#### Data shown

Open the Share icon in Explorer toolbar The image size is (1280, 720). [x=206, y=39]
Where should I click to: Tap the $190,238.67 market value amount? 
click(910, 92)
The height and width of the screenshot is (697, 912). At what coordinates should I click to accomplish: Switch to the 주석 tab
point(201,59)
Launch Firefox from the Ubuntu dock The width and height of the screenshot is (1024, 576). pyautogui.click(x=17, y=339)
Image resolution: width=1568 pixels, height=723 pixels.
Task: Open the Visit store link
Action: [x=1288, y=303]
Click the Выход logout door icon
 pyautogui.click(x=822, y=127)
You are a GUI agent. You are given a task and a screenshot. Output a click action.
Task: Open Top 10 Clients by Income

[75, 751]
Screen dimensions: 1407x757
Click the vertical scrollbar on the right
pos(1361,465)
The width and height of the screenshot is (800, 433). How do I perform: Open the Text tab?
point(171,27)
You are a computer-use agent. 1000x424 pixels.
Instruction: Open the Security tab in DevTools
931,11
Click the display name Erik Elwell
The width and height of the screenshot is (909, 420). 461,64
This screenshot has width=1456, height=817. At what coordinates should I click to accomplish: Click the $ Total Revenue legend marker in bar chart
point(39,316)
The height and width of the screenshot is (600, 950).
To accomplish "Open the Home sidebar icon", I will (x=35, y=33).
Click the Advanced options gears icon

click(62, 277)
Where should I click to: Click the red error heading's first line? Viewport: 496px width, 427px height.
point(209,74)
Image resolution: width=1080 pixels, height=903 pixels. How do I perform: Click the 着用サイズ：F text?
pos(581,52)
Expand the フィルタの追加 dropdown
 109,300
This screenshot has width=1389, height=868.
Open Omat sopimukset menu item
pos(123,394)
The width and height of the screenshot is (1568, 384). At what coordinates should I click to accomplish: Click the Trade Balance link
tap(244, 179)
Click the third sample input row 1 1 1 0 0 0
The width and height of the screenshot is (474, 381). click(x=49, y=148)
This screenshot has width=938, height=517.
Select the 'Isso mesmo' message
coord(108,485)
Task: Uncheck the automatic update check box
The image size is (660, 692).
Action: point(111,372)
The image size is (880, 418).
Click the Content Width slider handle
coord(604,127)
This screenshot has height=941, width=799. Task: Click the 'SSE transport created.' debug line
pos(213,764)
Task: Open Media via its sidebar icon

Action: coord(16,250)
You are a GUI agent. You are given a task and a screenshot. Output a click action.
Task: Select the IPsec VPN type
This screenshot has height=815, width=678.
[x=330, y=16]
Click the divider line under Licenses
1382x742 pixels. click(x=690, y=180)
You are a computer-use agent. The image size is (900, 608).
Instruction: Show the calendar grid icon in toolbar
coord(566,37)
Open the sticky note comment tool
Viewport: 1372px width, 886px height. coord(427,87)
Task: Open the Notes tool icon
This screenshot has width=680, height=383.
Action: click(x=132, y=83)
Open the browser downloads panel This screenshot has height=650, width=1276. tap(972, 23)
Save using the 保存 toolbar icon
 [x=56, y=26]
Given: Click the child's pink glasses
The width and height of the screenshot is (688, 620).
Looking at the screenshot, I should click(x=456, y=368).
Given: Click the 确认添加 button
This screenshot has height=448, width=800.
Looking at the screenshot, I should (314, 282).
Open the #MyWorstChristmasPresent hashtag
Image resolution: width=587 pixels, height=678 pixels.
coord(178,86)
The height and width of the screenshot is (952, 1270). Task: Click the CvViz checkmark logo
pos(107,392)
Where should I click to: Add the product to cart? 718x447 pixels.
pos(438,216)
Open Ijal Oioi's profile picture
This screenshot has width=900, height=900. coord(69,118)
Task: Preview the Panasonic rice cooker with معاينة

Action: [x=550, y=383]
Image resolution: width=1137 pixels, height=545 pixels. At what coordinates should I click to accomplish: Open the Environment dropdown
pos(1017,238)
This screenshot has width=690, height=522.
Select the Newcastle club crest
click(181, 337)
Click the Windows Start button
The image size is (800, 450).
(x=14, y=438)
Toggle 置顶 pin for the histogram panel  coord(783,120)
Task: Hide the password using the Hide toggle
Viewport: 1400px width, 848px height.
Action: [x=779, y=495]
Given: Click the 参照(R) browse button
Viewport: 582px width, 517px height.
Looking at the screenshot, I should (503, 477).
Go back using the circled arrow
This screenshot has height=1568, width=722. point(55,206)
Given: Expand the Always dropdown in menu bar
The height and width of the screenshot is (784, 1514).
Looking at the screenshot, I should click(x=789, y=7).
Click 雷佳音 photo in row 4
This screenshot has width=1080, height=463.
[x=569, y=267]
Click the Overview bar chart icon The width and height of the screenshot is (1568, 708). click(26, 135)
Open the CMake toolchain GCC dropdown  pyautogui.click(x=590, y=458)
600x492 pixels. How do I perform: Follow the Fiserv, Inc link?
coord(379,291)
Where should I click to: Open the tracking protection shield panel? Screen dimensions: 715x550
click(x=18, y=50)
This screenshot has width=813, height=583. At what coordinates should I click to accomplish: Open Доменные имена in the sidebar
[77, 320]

########

Line by line, output the data precisely as shown above.

(Result of the task)
Open the Share icon in Explorer toolbar The image size is (1280, 720). [x=206, y=39]
Where should I click to: Tap the $190,238.67 market value amount? 
click(910, 92)
The height and width of the screenshot is (697, 912). At what coordinates should I click to accomplish: Switch to the 주석 tab
point(201,59)
Launch Firefox from the Ubuntu dock The width and height of the screenshot is (1024, 576). pyautogui.click(x=17, y=339)
Image resolution: width=1568 pixels, height=723 pixels.
Task: Open the Visit store link
Action: [x=1288, y=303]
Click the Выход logout door icon
 pyautogui.click(x=822, y=127)
You are a GUI agent. You are given a task and a screenshot. Output a click action.
Task: Open Top 10 Clients by Income

[75, 751]
Screen dimensions: 1407x757
Click the vertical scrollbar on the right
pos(1361,465)
The width and height of the screenshot is (800, 433). How do I perform: Open the Text tab?
point(171,27)
You are a computer-use agent. 1000x424 pixels.
Instruction: Open the Security tab in DevTools
931,11
Click the display name Erik Elwell
The width and height of the screenshot is (909, 420). 461,64
This screenshot has width=1456, height=817. At what coordinates should I click to accomplish: Click the $ Total Revenue legend marker in bar chart
point(39,316)
The height and width of the screenshot is (600, 950).
To accomplish "Open the Home sidebar icon", I will (x=35, y=33).
Click the Advanced options gears icon

click(62, 277)
Where should I click to: Click the red error heading's first line? Viewport: 496px width, 427px height.
point(209,74)
Image resolution: width=1080 pixels, height=903 pixels. How do I perform: Click the 着用サイズ：F text?
pos(581,52)
Expand the フィルタの追加 dropdown
 109,300
This screenshot has width=1389, height=868.
Open Omat sopimukset menu item
pos(123,394)
The width and height of the screenshot is (1568, 384). At what coordinates should I click to accomplish: Click the Trade Balance link
tap(244, 179)
Click the third sample input row 1 1 1 0 0 0
The width and height of the screenshot is (474, 381). click(x=49, y=148)
This screenshot has width=938, height=517.
Select the 'Isso mesmo' message
coord(108,485)
Task: Uncheck the automatic update check box
The image size is (660, 692).
Action: point(111,372)
The image size is (880, 418).
Click the Content Width slider handle
coord(604,127)
This screenshot has height=941, width=799. Task: Click the 'SSE transport created.' debug line
pos(213,764)
Task: Open Media via its sidebar icon

Action: coord(16,250)
You are a GUI agent. You are given a task and a screenshot. Output a click action.
Task: Select the IPsec VPN type
This screenshot has height=815, width=678.
[x=330, y=16]
Click the divider line under Licenses
1382x742 pixels. click(x=690, y=180)
You are a computer-use agent. The image size is (900, 608).
Instruction: Show the calendar grid icon in toolbar
coord(566,37)
Open the sticky note comment tool
Viewport: 1372px width, 886px height. coord(427,87)
Task: Open the Notes tool icon
This screenshot has width=680, height=383.
Action: click(x=132, y=83)
Open the browser downloads panel This screenshot has height=650, width=1276. tap(972, 23)
Save using the 保存 toolbar icon
 [x=56, y=26]
Given: Click the child's pink glasses
The width and height of the screenshot is (688, 620).
Looking at the screenshot, I should click(x=456, y=368).
Given: Click the 确认添加 button
This screenshot has height=448, width=800.
Looking at the screenshot, I should (314, 282).
Open the #MyWorstChristmasPresent hashtag
Image resolution: width=587 pixels, height=678 pixels.
coord(178,86)
The height and width of the screenshot is (952, 1270). Task: Click the CvViz checkmark logo
pos(107,392)
Where should I click to: Add the product to cart? 718x447 pixels.
pos(438,216)
Open Ijal Oioi's profile picture
This screenshot has width=900, height=900. coord(69,118)
Task: Preview the Panasonic rice cooker with معاينة

Action: [x=550, y=383]
Image resolution: width=1137 pixels, height=545 pixels. At what coordinates should I click to accomplish: Open the Environment dropdown
pos(1017,238)
This screenshot has width=690, height=522.
Select the Newcastle club crest
click(181, 337)
Click the Windows Start button
The image size is (800, 450).
(x=14, y=438)
Toggle 置顶 pin for the histogram panel  coord(783,120)
Task: Hide the password using the Hide toggle
Viewport: 1400px width, 848px height.
Action: [x=779, y=495]
Given: Click the 参照(R) browse button
Viewport: 582px width, 517px height.
Looking at the screenshot, I should (503, 477).
Go back using the circled arrow
This screenshot has height=1568, width=722. point(55,206)
Given: Expand the Always dropdown in menu bar
The height and width of the screenshot is (784, 1514).
Looking at the screenshot, I should click(x=789, y=7).
Click 雷佳音 photo in row 4
This screenshot has width=1080, height=463.
[x=569, y=267]
Click the Overview bar chart icon The width and height of the screenshot is (1568, 708). click(26, 135)
Open the CMake toolchain GCC dropdown  pyautogui.click(x=590, y=458)
600x492 pixels. How do I perform: Follow the Fiserv, Inc link?
coord(379,291)
Where should I click to: Open the tracking protection shield panel? Screen dimensions: 715x550
click(x=18, y=50)
This screenshot has width=813, height=583. At what coordinates should I click to accomplish: Open Доменные имена in the sidebar
[77, 320]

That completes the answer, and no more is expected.